Страшная вещь — погружение в образ! Бывало, едешь в автобусе, народу много, начинаешь бубнить, потом говорить в голос — и люди начинают от тебя отодвигаться. Высшее сосредоточение. Ты счастлив, тебя захватывает полностью, ты не хочешь — не можешь! — от  этого отказаться. Отбрасываешь все. Тебя задевает герой, понимает режиссер, ты раздражаешься, переживаешь, живешь, ни о чем больше не думаешь. Ешь автоматически, одеваешься автоматически, выходишь из дома автоматически, проезжаешь свою остановку… Пошел в гастроном — очнулся в театре. Без продуктов. И это счастливые времена. Актер Борис Кондратьев рассуждая, как войти в роль, шутил: вот ты идешь, а рядом роль, вот так (показывает) вошел в неё — и пошел дальше!

— Актёр, в отличие от спортсмена, не скажет, что получил травму. Хотя зачастую та или иная роль чревата самыми настоящими травмами.

— Везде они! На правой руке у меня были сплющены два пальца — как палочки «Твикс». Мы приехали под Хабаровск на гастроли, давали «Дон Хиль Зелёные штаны». Сцена маленькая, посередине рояль стоит, рабочие где-то бродят… Начинаем катить рояль сами, а его корпус, оказывается, не прикручен к ножкам, — и весь рояль падает мне на запястье. Через 15 минут начало спектакля. Сплющенной рукой Валерию Прокоп перекидывал туда-сюда… Или в «Лекаре поневоле»: выкидываю в одной из сцен железную палку — прут, который обернут поролоном. Поролон за годы спектаклей прорвался, бросаю эту палку, гляжу — а она тут как тут, висит, проткнула мне ладонь… Засунул руку в карман, чтобы зритель не видел, кровь по ноге текла.

Как-то ногу сломал на ступенечках, выходя на сцену. Меня потом на гастролях спрашивают: «А что у пана?» —  «У пана гипс». «А как же пан играл?» — «Русский артист!» Травматичная работа! Порой говорю жене: «Ну не знаю, как буду играть сегодня, колени — всё, еле хожу». Но сделал шаг на сцену, переступил заветную черту — и что-то включается, и ты всё забываешь, потому что перед тобой зритель, а на тебе ответственность.

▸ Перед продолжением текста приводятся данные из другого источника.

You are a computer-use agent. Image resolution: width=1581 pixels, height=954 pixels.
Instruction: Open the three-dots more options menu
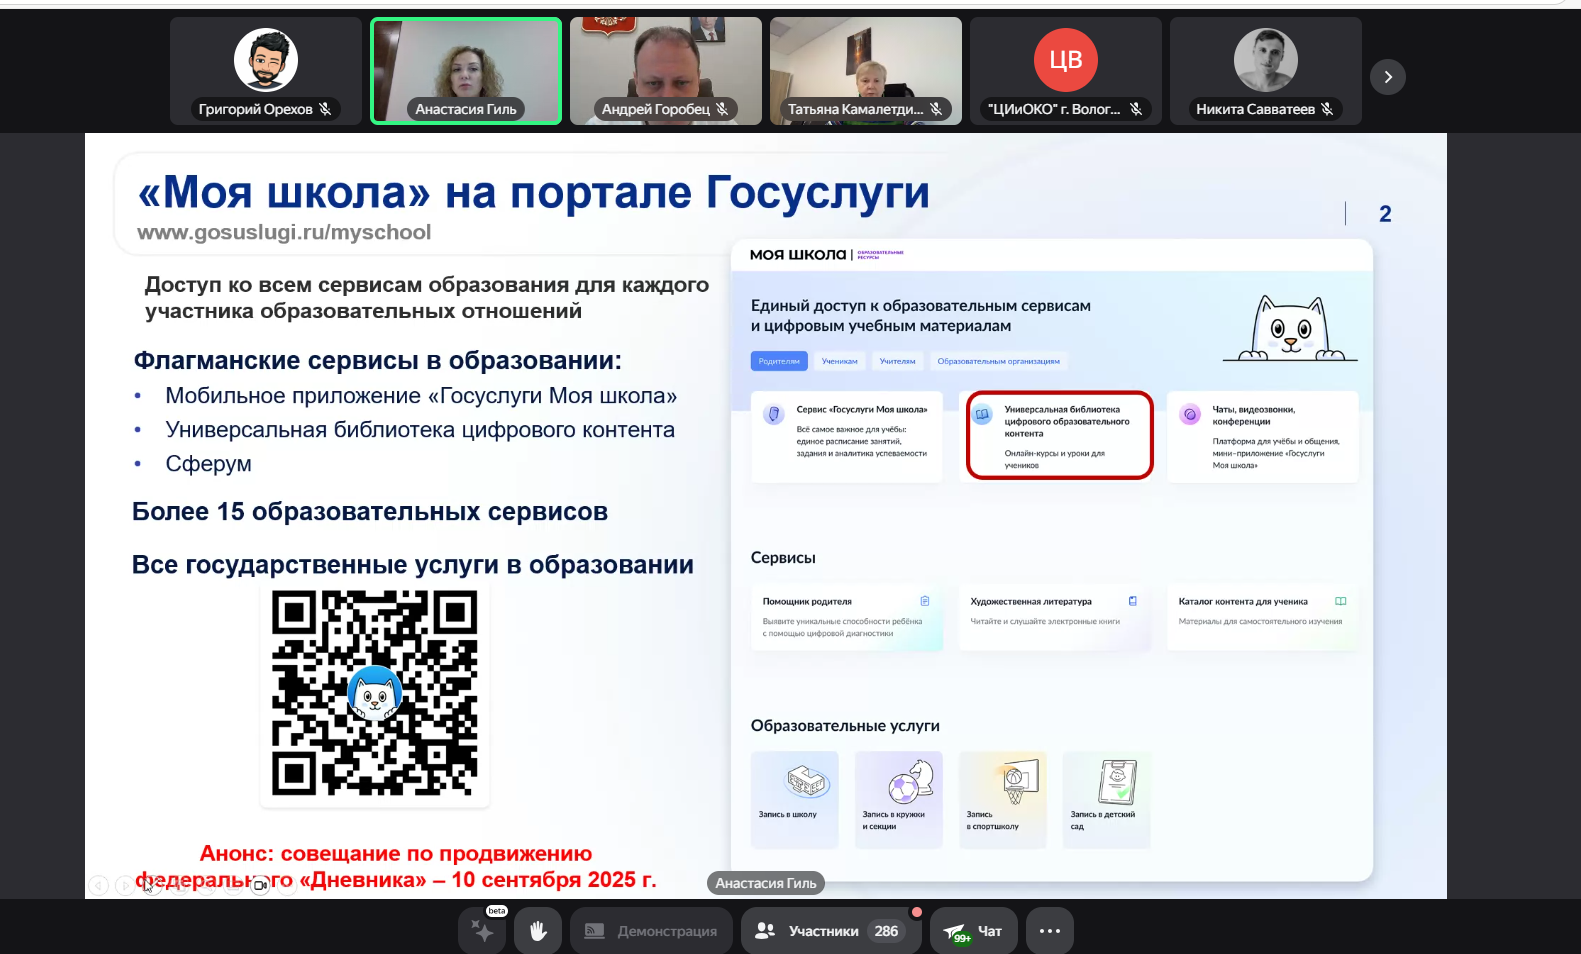(x=1049, y=931)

— Мы некоторых борцов называли «домашними». Сильные ребята, хорошие борцы, на тренировках побеждают, но выходят на соревнования — и «исчезают». Не могут преодолеть волнение, съеживаются. На мой взгляд, великий актер, как и спортсмен, от просто хорошего отличается тем, что умеет оставлять волнение за ковром, за кулисой...

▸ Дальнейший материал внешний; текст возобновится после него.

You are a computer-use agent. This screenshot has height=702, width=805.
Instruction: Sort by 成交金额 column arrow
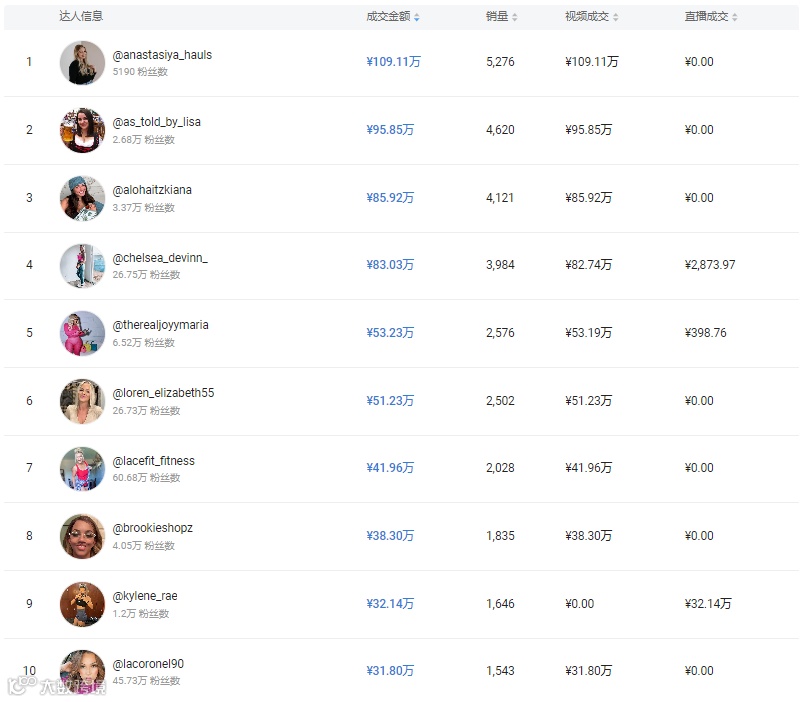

— Именно так. Волнение внутри тебя всегда, но если ты не справляешься с ним, ты проиграешь. Мне мой педагог в Иркутском театральном училище, актёр императорского театра Алексей Алексеевич Павлов говорил: «Валерочка, постой пятнадцать минут за кулисами перед выходом. Настройся, смотри. Слушай то, слушай это. Чтобы потом сразу выйти в роль». В свое время Алексей Алексеевич был сослан под Иркутск. Железный человек, в 80 лет на своем примере учил нас делать стойку на руках… Мои-то тоже из репрессированных. Моя малая родина — Усолье-Сибирское, городок рядом с Иркутском. Ему больше 350 лет. После 1945 года там появился завод горного оборудования, где работал мой папа. Там жили ссыльные. Мама моя — дочь репрессированного, а бабушка — казачка, племянница атамана Григория Семёнова.

Другой зритель

— Мне очень нравится творчество Булгакова, особенно «Бег». Фильм несколько раз смотрел. В одноименном спектакле драмтеатра вы исполняете главную роль — белогвардейского генерал-майора Чарноты, которого в фильме играл наш земляк Михаил Ульянов… Вы прямой потомок казаков. Вас утвердили или вы попросили?

— Никогда не просил ни звание, ни зарплату, ни роль. И все знают, что просить не буду. Тогда режиссер предложил, и я был этому очень рад, потому что меня в детстве даже «недобитком Семёновским» кликали. «Я Алексеев!» — орал в ответ. Бабушка у меня гордая была, в 16 лет объезжала лошадей…  Но рассказывала о прошлом мало, говорила: «Меньше знаешь, больше проживешь». И советовала: «Помалкавай!» Всё видела: и голод, и смерть, и детские слёзы.

— Вы, исполняя роль Чарноты, хотели походить на героя, которого играл Ульянов?

— Нет, абсолютно. Фильм — совсем другая история. Вообще в кино и в театре разная энергетика. Некоторых артистов хватает только на что-то одно. Вот Ульянов — он мог: и в кино блистал, и в театре «пробивал» весь зрительный зал. Он играл по-сибирски, брал всё и всех! Мы были знакомы с ним, конечно. Как-то в голодные 90-е под конец гастролей мы с ребятами гуляли по Москве с копеечными суточными в карманах… Цены в столице кусались. Позвонил Ульянову: «Михаил Александрович, можно в вашем буфете пообедать?» — «Да конечно, заходите!» За гроши пообедали в буфете театра Вахтангова.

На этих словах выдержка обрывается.